Continual Deep Reinforcement Learning with Task-Agnostic Policy Distillation
Muhammad Burhan Hafez, Kerim Erekmen
TL;DR
The paper tackles continual reinforcement learning by addressing forgetting, forward transfer, and scalability in task-agnostic settings. It introduces Task-Agnostic Policy Distillation (TAPD), which interleaves a self-supervised, intrinsic-reward-driven task-agnostic exploration phase with the Progress & Compress framework, distilling exploratory knowledge into a knowledge base for faster downstream learning. Key contributions include (i) a task-agnostic phase that learns general exploratory policies, (ii) intrinsic rewards based on forward-model prediction errors to drive exploration without extrinsic rewards, and (iii) empirical evidence on Atari games showing improved sample efficiency and positive forward transfer compared to baselines like Online EWC, Progressive Nets, and Progress & Compress.
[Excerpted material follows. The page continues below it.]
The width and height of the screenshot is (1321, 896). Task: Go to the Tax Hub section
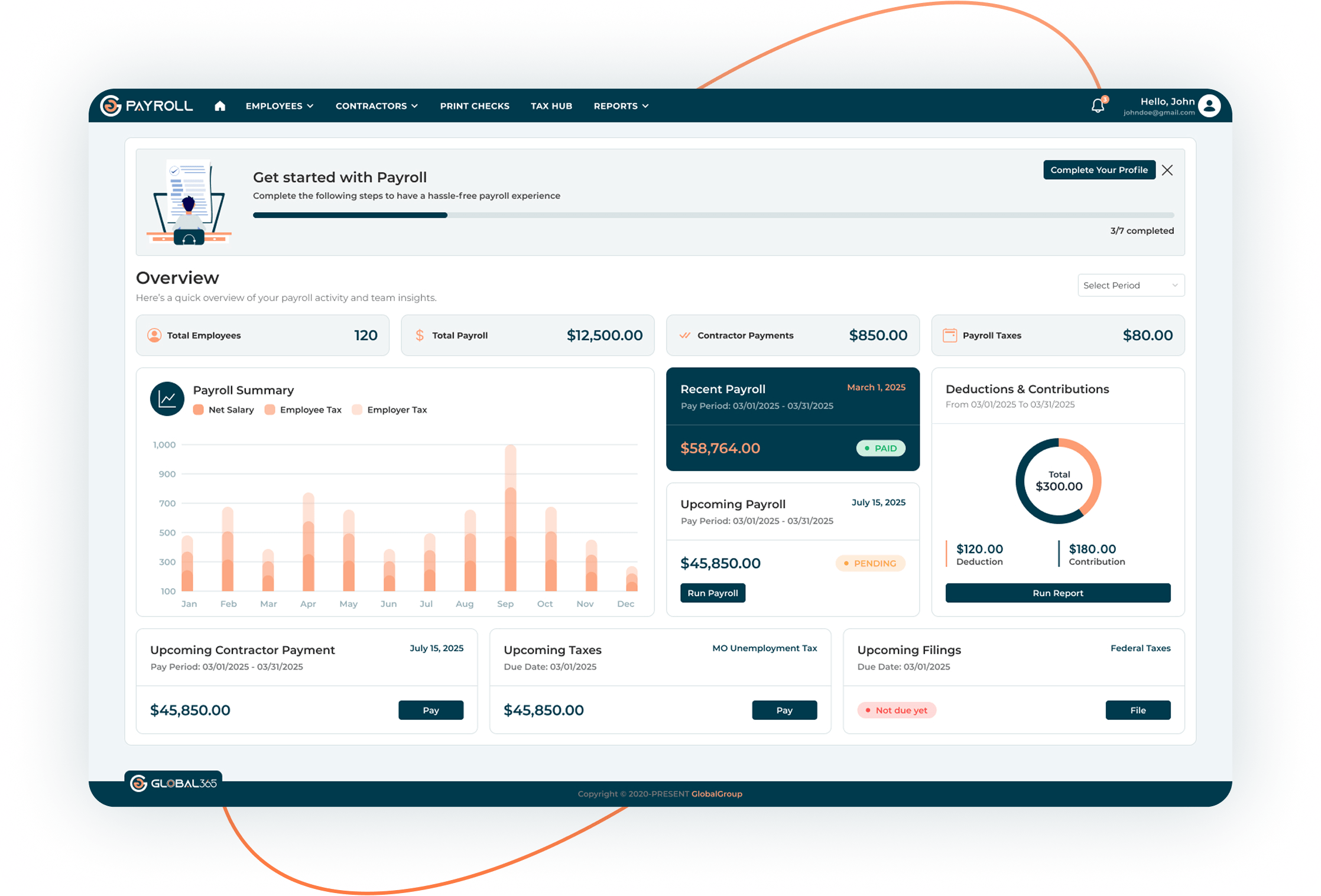coord(551,106)
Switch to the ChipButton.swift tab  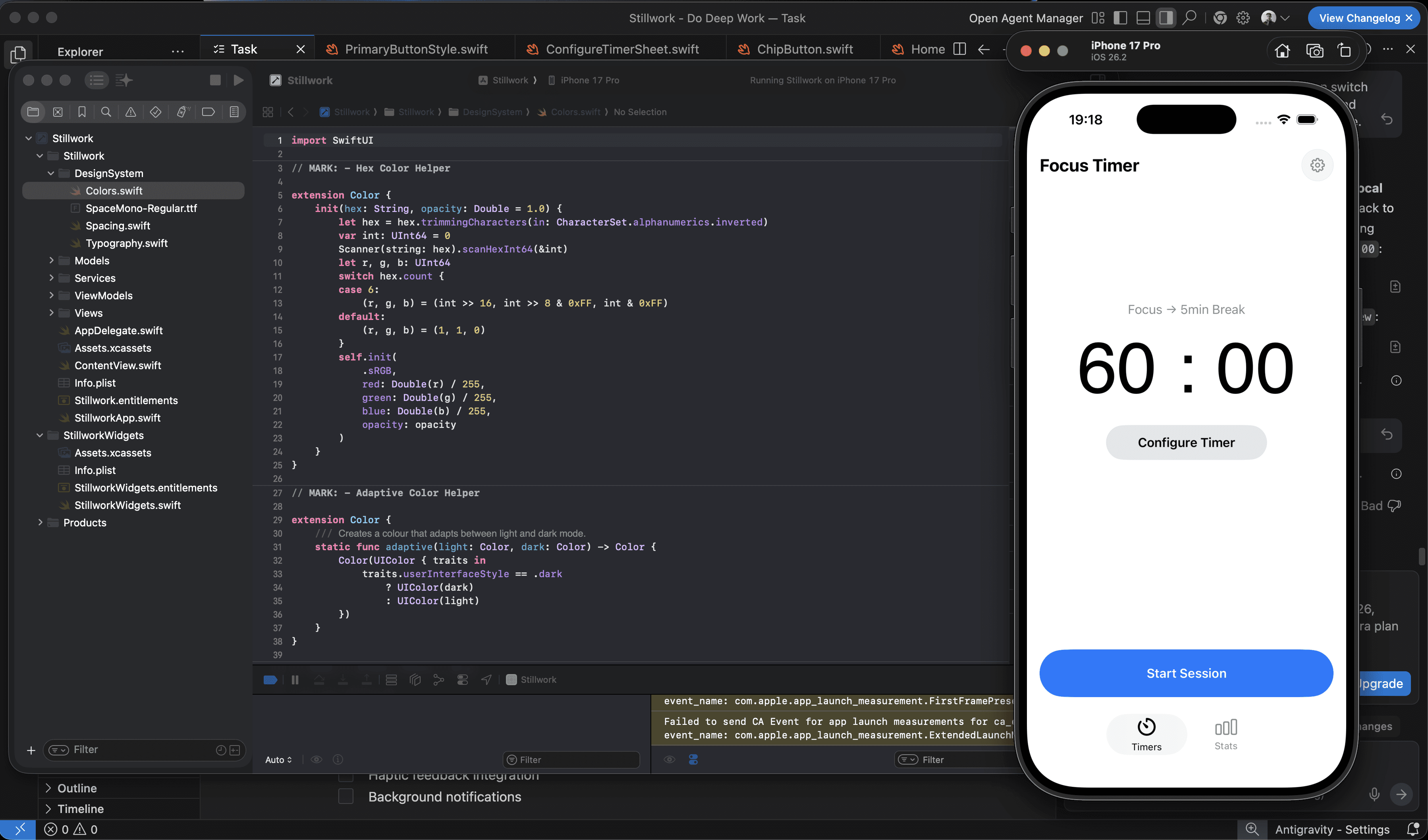click(x=804, y=49)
The approach demonstrates scalable continual RL where task labels are unavailable, achieving robust transfer and competitive or superior performance with a more compact architecture.
Abstract
Central to the development of universal learning systems is the ability to solve multiple tasks without retraining from scratch when new data arrives. This is crucial because each task requires significant training time. Addressing the problem of continual learning necessitates various methods due to the complexity of the problem space. This problem space includes: (1) addressing catastrophic forgetting to retain previously learned tasks, (2) demonstrating positive forward transfer for faster learning, (3) ensuring scalability across numerous tasks, and (4) facilitating learning without requiring task labels, even in the absence of clear task boundaries. In this paper, the Task-Agnostic Policy Distillation (TAPD) framework is introduced. This framework alleviates problems (1)-(4) by incorporating a task-agnostic phase, where an agent explores its environment without any external goal and maximizes only its intrinsic motivation. The knowledge gained during this phase is later distilled for further exploration. Therefore, the agent acts in a self-supervised manner by systematically seeking novel states. By utilizing task-agnostic distilled knowledge, the agent can solve downstream tasks more efficiently, leading to improved sample efficiency. Our code is available at the repository: https://github.com/wabbajack1/TAPD.